== DATA FOR ANALYSIS

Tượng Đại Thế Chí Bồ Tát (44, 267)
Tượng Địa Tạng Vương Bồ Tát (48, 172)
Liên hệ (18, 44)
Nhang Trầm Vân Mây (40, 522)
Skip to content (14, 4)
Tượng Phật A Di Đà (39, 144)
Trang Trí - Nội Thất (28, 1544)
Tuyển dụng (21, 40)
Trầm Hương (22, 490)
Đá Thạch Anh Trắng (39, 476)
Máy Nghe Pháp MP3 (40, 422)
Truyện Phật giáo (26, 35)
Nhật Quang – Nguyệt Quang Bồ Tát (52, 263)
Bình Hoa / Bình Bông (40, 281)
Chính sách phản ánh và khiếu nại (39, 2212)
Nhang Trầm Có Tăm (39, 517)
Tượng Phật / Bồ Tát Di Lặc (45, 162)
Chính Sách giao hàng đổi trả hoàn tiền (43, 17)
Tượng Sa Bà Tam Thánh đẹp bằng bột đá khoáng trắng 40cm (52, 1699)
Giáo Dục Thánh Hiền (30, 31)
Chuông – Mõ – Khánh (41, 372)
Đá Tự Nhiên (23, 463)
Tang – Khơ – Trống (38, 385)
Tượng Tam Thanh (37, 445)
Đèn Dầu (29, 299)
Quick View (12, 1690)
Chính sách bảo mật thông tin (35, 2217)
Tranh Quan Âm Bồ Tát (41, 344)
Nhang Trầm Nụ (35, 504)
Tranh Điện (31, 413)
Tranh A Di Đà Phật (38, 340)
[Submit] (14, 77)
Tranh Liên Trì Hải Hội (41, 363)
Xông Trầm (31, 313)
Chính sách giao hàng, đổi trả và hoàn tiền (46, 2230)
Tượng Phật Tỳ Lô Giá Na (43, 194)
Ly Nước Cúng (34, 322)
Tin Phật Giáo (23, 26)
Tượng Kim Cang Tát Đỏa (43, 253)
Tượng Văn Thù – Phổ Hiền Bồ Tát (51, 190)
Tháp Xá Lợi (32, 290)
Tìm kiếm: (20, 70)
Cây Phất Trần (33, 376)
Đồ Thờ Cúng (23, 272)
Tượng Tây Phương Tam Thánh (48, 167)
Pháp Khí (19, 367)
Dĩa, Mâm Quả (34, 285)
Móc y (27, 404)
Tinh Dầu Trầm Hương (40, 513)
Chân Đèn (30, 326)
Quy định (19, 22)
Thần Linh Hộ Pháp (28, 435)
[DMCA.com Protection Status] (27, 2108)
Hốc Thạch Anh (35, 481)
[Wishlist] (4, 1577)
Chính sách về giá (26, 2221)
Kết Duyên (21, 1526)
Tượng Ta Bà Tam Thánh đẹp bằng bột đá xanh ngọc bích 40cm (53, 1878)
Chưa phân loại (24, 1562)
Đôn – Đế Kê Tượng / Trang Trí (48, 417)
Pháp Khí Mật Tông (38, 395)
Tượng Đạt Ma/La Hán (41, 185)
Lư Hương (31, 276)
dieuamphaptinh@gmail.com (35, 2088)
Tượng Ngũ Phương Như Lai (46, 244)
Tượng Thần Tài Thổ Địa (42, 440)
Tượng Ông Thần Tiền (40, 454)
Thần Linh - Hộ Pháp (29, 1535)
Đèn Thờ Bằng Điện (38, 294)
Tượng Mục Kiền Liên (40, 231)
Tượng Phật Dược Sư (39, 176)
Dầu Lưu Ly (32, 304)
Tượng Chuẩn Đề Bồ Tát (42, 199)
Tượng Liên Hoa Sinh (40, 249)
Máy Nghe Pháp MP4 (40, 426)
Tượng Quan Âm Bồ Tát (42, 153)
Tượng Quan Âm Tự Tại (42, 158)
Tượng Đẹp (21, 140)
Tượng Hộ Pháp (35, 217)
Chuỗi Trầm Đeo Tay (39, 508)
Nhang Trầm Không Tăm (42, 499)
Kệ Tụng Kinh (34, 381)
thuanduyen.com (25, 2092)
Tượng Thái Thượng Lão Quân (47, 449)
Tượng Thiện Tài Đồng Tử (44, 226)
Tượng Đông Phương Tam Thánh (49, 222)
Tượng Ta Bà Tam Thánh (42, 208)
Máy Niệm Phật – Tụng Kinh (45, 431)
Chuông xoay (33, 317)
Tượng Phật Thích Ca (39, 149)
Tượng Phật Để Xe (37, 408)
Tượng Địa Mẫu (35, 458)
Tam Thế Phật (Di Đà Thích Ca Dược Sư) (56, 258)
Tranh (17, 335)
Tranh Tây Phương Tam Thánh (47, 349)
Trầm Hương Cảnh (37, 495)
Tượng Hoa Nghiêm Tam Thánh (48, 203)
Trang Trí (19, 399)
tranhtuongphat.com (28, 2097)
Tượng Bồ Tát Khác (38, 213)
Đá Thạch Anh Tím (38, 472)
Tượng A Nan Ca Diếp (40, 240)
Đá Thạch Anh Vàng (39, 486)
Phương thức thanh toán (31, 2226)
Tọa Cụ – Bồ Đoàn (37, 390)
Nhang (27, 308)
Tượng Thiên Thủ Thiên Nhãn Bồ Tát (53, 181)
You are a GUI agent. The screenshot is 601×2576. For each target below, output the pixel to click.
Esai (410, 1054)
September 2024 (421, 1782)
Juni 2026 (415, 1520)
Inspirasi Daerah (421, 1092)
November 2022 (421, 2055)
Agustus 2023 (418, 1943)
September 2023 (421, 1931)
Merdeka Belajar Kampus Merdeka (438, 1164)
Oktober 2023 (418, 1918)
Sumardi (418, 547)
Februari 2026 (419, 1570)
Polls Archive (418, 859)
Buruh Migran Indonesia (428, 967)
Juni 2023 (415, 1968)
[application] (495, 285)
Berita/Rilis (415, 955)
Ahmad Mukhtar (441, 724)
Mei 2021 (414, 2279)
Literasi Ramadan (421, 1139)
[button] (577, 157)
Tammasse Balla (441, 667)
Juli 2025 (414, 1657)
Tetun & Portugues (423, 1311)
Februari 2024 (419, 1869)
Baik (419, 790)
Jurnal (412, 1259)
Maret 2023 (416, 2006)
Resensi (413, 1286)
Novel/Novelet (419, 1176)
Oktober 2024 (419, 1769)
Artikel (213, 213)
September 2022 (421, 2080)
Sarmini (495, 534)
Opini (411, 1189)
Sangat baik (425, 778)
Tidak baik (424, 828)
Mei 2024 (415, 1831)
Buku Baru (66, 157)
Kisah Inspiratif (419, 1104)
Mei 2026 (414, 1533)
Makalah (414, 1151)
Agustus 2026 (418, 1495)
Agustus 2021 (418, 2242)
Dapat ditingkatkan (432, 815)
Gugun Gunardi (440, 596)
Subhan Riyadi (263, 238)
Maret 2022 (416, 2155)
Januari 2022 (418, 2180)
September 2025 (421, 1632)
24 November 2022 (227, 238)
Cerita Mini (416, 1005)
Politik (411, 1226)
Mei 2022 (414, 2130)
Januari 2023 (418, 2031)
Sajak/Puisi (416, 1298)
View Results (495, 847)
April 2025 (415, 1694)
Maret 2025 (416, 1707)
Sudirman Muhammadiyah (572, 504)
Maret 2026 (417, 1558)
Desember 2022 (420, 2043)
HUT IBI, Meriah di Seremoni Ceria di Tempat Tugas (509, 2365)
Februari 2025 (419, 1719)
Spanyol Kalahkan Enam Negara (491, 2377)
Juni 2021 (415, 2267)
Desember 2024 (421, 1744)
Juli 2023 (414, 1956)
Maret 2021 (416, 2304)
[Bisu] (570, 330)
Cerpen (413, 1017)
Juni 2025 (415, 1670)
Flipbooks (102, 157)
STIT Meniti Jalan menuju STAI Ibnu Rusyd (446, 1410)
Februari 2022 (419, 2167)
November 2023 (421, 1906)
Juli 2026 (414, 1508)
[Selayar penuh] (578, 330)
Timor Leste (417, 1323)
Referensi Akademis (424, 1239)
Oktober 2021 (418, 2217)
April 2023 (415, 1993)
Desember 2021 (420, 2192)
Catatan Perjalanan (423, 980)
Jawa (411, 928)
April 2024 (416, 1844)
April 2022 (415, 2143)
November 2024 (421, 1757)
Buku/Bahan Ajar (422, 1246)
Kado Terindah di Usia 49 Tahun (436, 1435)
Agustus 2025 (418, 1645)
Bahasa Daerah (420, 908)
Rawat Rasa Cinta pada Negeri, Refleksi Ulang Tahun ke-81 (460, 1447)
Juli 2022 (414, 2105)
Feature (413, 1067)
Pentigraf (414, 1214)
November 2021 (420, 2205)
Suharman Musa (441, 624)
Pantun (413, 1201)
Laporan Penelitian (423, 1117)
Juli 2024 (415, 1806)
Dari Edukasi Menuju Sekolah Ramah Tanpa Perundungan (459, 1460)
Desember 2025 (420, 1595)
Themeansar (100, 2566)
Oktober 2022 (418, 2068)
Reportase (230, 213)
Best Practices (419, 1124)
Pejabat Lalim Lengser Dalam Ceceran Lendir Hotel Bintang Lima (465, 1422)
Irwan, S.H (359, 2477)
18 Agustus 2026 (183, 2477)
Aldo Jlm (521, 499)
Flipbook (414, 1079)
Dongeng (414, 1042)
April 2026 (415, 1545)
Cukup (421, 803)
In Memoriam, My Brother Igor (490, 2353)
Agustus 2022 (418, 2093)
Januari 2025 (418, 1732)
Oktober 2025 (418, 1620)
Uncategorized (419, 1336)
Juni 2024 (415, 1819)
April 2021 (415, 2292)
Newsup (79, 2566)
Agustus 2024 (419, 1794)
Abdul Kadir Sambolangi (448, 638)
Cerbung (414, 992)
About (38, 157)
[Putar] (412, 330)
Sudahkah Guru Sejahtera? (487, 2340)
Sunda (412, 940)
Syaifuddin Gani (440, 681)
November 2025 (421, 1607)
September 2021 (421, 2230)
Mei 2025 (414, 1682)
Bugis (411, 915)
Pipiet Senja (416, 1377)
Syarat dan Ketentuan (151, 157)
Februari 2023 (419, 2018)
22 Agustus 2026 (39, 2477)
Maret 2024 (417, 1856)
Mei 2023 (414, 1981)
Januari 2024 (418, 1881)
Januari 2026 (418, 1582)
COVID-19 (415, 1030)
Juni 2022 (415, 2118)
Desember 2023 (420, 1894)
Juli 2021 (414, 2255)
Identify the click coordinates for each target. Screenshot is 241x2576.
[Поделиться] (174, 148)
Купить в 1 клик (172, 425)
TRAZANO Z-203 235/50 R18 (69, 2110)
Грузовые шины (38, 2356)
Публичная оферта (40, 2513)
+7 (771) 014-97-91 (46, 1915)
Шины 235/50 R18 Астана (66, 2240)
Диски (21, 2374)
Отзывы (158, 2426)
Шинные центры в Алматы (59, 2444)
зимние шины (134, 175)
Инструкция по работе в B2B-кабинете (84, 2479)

====

THE TASK
Take the lines above from the one containing "Trầm Hương (22, 490)" down to the one containing "Tượng Phật / Bồ Tát Di Lặc (45, 162)", and transcribe them exactly, both ends included.

WRITTEN ANSWER
Trầm Hương (22, 490)
Đá Thạch Anh Trắng (39, 476)
Máy Nghe Pháp MP3 (40, 422)
Truyện Phật giáo (26, 35)
Nhật Quang – Nguyệt Quang Bồ Tát (52, 263)
Bình Hoa / Bình Bông (40, 281)
Chính sách phản ánh và khiếu nại (39, 2212)
Nhang Trầm Có Tăm (39, 517)
Tượng Phật / Bồ Tát Di Lặc (45, 162)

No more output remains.